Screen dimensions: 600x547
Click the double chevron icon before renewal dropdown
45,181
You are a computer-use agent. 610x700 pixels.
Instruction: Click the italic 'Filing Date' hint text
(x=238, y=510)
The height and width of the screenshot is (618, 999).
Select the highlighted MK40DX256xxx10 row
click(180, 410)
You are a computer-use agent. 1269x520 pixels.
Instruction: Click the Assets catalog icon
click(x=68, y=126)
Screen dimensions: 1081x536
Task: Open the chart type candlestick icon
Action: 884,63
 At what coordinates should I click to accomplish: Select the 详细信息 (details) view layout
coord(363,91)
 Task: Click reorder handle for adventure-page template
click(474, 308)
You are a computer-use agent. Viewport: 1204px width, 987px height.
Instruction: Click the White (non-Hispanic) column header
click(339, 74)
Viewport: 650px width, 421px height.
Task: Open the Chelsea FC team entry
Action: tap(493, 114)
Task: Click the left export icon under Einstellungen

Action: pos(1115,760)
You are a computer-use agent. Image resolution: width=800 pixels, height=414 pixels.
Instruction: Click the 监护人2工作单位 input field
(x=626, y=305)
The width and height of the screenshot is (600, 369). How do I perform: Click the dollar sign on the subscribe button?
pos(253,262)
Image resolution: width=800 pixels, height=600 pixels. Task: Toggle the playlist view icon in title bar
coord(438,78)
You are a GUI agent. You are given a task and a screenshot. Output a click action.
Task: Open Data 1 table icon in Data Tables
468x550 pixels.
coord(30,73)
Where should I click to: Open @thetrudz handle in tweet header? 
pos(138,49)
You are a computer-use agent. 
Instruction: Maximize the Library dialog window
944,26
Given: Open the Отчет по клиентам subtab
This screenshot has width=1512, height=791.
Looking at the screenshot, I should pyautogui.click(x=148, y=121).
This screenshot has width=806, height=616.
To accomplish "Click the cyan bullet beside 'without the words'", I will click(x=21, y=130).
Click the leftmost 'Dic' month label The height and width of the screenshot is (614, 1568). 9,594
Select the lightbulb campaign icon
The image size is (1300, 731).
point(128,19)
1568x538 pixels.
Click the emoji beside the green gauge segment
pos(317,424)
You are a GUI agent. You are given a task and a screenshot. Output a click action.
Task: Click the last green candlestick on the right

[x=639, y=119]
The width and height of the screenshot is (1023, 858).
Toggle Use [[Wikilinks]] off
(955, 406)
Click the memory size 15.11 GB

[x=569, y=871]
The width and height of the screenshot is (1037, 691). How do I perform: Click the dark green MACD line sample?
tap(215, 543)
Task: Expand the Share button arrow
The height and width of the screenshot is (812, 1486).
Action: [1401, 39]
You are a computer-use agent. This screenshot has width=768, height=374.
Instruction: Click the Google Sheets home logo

• **TASK BRIEF**: From the records above, pull out each line that has "agent".

• **FINISHED TASK**:
You are a computer-use agent. 610x700 pixels.
You are a computer-use agent. 1269x520 pixels.
You are a computer-use agent. Viewport: 1204px width, 987px height.
You are a computer-use agent. Image resolution: width=800 pixels, height=414 pixels.
You are a GUI agent. You are given a task and a screenshot. Output a click action.
You are a computer-use agent. 
You are a GUI agent. You are given a task and a screenshot. Output a click action.
You are a computer-use agent. This screenshot has width=768, height=374.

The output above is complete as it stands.